In the narrow streets of 19th century Stone Town (Unesco world heritage) the doors are an attraction on their own. Every one of them is a piece of massive art with elegant woodcarving. At the same time they are a sample of all the cultures that were important for the Zanzibari architecture. Each and every door tells us a story and shows us the social status of the first inhabitants of the houses. We walk with local Shabaan in the labyrinthof the Zanzibari capital and we pushmore then once literally an open door.

Arabical doors are typical for the Shangani district.

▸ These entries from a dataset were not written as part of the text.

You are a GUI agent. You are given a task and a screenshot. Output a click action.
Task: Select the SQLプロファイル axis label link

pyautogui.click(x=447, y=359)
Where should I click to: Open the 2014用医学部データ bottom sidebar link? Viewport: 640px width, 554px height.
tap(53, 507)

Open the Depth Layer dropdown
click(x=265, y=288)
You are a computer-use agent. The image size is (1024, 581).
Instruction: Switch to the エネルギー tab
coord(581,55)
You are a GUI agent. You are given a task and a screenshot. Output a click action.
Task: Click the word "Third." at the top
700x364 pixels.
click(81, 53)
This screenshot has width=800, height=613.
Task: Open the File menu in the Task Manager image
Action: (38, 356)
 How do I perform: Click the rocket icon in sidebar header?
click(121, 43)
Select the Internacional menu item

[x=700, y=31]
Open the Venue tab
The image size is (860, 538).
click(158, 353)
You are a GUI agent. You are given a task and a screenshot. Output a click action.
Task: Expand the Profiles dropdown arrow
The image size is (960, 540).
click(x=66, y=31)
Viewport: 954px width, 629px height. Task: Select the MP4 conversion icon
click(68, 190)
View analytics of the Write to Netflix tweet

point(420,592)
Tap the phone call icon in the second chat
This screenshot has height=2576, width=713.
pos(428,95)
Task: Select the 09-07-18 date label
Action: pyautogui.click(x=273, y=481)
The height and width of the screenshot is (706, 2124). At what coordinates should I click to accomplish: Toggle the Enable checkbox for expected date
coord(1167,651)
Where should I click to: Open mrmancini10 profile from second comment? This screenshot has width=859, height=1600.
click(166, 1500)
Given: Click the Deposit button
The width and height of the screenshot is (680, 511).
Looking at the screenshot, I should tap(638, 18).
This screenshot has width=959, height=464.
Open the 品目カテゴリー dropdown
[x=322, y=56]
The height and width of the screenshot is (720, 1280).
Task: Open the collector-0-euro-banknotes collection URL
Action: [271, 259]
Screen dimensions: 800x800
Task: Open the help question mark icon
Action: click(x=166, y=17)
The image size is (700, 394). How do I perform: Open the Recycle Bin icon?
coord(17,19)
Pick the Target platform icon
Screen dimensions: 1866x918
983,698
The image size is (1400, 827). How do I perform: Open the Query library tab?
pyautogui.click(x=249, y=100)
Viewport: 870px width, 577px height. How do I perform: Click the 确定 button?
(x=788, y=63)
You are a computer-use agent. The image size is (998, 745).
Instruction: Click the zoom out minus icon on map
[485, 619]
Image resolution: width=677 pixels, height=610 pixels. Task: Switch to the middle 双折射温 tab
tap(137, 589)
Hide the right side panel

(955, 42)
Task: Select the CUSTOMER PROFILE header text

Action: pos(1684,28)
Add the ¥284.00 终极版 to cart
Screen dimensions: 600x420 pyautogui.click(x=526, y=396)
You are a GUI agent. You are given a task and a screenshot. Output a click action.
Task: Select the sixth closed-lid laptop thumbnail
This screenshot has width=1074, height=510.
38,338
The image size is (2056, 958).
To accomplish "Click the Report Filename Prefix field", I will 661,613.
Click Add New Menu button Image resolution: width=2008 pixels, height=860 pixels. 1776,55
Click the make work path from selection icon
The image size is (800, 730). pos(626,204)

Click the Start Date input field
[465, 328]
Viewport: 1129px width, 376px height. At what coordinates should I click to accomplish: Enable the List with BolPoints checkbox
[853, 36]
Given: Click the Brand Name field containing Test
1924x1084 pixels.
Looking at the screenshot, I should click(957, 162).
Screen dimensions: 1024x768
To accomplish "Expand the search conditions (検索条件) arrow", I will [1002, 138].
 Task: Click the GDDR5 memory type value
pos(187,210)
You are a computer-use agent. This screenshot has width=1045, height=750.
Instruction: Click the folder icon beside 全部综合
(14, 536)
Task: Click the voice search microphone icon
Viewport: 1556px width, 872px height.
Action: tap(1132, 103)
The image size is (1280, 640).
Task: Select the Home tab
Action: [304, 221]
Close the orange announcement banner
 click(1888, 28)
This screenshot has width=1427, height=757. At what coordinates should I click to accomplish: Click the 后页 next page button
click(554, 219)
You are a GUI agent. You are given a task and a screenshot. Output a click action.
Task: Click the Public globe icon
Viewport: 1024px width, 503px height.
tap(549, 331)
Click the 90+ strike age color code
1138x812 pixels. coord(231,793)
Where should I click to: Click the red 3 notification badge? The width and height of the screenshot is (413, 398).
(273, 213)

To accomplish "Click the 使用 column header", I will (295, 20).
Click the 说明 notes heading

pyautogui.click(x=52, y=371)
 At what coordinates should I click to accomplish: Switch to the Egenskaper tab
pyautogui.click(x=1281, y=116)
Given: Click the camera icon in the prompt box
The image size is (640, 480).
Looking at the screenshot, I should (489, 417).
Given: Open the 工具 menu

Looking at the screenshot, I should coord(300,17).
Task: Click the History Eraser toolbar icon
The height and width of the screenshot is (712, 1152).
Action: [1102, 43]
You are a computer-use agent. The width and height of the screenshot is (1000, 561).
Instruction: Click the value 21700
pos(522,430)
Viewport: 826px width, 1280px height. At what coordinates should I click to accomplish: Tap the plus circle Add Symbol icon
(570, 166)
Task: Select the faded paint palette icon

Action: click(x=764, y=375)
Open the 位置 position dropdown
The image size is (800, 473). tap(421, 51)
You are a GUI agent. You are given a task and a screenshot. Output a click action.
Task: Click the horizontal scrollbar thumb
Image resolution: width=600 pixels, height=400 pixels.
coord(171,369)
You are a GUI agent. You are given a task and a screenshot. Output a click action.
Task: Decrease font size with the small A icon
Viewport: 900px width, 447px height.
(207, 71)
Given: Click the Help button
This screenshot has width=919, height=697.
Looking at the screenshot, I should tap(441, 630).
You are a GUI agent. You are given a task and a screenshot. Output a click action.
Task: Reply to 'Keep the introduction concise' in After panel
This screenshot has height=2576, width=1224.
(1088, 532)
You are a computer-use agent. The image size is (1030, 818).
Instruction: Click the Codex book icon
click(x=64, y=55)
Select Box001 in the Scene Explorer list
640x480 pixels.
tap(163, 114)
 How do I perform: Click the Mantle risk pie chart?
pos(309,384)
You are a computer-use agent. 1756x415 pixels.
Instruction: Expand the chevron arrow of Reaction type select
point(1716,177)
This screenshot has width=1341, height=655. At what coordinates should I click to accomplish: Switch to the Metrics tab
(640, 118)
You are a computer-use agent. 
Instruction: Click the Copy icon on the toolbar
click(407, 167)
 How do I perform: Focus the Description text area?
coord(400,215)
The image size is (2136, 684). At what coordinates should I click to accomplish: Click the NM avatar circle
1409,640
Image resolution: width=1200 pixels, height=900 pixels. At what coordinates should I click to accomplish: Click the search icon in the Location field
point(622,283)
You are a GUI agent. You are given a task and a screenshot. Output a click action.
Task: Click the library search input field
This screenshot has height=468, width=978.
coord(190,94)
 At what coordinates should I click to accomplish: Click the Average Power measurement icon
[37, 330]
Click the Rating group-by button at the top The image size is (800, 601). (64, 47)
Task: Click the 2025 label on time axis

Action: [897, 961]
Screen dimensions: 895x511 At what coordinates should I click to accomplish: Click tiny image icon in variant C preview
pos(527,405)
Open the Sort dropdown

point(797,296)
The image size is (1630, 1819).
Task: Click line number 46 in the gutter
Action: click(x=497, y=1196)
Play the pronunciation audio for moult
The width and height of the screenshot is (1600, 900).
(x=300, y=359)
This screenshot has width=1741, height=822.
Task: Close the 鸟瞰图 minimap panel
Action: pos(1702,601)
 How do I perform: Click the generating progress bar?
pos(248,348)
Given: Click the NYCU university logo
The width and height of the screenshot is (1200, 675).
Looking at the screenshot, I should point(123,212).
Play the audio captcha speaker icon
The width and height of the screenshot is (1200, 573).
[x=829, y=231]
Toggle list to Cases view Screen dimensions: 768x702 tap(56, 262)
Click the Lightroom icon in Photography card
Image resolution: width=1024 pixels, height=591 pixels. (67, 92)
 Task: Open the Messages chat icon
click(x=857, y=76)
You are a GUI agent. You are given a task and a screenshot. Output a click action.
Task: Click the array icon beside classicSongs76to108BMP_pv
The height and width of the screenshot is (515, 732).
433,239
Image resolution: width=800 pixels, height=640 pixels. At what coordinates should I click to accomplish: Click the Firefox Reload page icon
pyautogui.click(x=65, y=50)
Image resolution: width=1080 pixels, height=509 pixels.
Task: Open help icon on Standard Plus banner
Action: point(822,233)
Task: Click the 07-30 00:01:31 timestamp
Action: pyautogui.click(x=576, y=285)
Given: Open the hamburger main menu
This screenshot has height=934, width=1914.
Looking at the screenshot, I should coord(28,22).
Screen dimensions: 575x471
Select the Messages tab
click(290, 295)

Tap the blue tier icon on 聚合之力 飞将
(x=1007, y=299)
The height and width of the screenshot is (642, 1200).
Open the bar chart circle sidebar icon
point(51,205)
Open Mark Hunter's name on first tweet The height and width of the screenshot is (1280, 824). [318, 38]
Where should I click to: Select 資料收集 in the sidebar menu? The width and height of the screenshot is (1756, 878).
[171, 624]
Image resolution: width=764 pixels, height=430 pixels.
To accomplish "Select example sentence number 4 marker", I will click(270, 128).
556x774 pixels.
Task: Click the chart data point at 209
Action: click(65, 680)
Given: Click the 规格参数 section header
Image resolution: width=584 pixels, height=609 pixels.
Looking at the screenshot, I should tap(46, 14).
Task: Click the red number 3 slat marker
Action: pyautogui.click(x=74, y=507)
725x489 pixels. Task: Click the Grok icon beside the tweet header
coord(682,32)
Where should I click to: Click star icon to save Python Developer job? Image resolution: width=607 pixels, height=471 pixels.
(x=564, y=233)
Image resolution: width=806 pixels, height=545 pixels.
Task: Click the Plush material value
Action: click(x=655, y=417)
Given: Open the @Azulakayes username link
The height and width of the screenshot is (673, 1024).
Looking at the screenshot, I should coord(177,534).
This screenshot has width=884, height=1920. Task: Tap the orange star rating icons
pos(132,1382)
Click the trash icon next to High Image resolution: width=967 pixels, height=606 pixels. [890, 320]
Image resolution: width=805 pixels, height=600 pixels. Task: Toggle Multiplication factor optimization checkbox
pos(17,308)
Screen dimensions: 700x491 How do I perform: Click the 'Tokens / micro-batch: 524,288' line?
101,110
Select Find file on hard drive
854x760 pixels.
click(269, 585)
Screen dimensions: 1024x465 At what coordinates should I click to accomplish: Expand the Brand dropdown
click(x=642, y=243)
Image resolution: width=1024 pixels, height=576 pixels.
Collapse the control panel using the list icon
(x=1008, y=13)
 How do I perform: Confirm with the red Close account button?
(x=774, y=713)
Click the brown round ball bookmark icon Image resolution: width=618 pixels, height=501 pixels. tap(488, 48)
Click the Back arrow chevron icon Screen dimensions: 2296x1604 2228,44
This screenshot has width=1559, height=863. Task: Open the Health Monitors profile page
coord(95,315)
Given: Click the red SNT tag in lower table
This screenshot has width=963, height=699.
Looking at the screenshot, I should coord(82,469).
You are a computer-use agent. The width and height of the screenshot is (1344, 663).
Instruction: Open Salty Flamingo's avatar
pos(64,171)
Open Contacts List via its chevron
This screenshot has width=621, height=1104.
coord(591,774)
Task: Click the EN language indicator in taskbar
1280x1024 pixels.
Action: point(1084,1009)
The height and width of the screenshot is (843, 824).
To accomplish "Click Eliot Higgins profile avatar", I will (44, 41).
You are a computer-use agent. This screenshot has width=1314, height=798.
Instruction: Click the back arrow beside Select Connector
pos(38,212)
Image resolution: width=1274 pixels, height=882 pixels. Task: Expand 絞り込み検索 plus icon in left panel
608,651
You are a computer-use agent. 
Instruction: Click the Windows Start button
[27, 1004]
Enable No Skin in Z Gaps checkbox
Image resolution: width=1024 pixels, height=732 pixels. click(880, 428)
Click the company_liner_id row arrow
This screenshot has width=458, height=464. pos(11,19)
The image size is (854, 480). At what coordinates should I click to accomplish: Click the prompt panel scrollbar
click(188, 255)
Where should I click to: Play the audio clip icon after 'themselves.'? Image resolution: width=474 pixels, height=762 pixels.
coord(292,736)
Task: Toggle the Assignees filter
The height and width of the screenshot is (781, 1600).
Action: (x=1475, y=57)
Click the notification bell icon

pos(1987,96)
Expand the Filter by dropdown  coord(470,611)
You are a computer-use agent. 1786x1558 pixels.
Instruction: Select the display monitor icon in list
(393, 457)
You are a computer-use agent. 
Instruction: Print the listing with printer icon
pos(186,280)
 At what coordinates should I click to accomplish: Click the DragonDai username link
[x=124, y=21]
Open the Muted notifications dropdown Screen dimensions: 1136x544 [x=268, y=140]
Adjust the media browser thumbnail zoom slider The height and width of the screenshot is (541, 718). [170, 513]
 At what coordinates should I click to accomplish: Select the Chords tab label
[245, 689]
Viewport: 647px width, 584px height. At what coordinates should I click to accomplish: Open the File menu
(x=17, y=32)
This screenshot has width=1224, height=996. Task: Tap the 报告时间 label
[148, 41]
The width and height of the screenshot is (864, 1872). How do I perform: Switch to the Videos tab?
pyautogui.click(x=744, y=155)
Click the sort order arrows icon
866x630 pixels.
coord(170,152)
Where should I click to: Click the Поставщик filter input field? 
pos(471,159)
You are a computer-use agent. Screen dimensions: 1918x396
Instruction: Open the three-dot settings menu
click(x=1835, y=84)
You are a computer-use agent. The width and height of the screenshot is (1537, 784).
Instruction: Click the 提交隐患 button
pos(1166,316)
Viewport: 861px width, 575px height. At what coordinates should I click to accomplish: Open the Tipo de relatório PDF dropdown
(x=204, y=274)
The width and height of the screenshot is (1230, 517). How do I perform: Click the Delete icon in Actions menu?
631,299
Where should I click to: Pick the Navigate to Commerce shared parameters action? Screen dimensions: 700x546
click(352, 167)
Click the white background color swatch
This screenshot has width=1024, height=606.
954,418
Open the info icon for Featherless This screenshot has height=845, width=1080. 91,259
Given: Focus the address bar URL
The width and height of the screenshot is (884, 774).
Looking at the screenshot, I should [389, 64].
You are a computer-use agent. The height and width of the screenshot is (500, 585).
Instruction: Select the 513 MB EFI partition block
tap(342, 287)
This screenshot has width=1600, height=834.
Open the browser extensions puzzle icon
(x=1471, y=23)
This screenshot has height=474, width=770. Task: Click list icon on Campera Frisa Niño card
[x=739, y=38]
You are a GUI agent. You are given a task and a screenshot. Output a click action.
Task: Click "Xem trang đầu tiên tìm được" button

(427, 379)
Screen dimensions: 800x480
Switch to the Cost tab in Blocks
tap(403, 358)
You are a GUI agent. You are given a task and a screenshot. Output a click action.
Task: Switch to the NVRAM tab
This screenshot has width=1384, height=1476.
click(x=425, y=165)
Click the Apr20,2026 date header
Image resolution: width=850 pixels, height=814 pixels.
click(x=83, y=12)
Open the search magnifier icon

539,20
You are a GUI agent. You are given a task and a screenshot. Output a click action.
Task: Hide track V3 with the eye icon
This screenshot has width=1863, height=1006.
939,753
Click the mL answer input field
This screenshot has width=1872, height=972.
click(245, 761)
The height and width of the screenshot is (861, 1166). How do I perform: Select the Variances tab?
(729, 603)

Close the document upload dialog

The last slave market in the world. On Kelele Square at the old slave market in the Shagani district, Shabaan,a local who wants to show us some hidden gems in town, is waiting for us. Stone Town is an architecture lovers delight. Shabaan speaks English with a heavy Swahili accent. It takes us a while to adapt. Fast means first and bats aren’t the scary night creatures, but simply birds. After a few minutes we make the click to his rather funny pigeon English and all of a sudden a whole new world opens up for us. From the slave market we’re walking into the Baghani district, a labyrinth of narrow streets. Scooters bicycles and over loaded push carts are slaloming and speeding as if they were participating in some kind of contest. They’re zizagging amidstthe pedestrians in alleys not larger then 6 feet. Next to the bazars we see small needle workshops and tiny hidden stands with kofias. Except immitations of  artworks from East Afrika, we can also buy antiques and nice souvenirs in this part of town. Every vendor shouts ‘djambo’ when we pass, always followed by: ‘come and see my shop, very cheap…’ For them we are not only wazungu (swahili for white European travellers) but in the first place potential clients. The shops in Baghani are often not more then a black hole behind a big door, a bit dark, mostly without windows. Shabaan explains that Shagani and Baghani were both neighbourhoods of slave sellers, an exclusive trade of the Arabs. Their doors were in the 19th century their business cards. You could see by the door how wealthy they were. Most of their business was done at home. Shabaan shows us one of these beautiful Arab doors. On top, in the big frame decorated with very elegant woodcarving we see a verse of the Koran. The chains in the frame are very clear, this was a slave trader, without any doubt. The beautifully carved flowers are an indication that the family was very wealthy and important. At the other side of the street we see a quite similar door but with a very nice arch on top. The ones with the arches are younger then the straight ones, tells Shabaan. Slavery stopped here in 1873. Livingstone and the English were the ones who pushed the people to end this terribly period in history. Zanzibar had sadly enough the last slave market in the world.

Detail Arabic door with Koran inscriptions and chains.

 Elephant proof. From slaves to gold, in Stonetown it’s only a small step. Shabaan takes us to the Kiponda-district at the harbour. There we see totaly different doorways. Once Stonetown was divided in etnical and economical districts, that’s why you see in every part of the city different doors, they come in many shapes and sizes, Shabaan explains. In Kiponda lived the Indian Gujarati, who worked as gold smiths or jewel merchands. Gujarati doors have smaller sections they can fold, they ‘re quite sober and much heavier. They were like the doors of a safe, Shabaan smiles. Indian Punjabi also lived in Stone Town. On top of their doors you can often see a minaret. We recognise immediatly the Taj Mahal in it. The quite impressive big cupper pins comealso from India, they shipped them from their home towns where they put them on the doors to protect their homes from intrusive elephants. In Stone Town of course they are pure decoration.

Indian Gurajati doors you can find in the Kiponda district.

Shabaan takes us back to the Shagani district, to one of the most beautiful examples in the city, a heavy but very nicely decorated Arab door with Indian elements. It’s very old but incredibly well preserved. While we are taking pictures of the impressive art work, the Indian owner comes out unexpectedly. He says: 10 dollar for the picture please. For a second it sounds like he realy means it. But he starts laughing, gives us a small pat on the shoulders and disappears.It’s a playful statement, certainly in a city like Stone Town where people often try to make you pay for a picture of them.

Left side: Punjabi door with minaretform, Taj Mahal and 'elephantproof'   - Right side:  a beautiful Arabic door with Indian accents.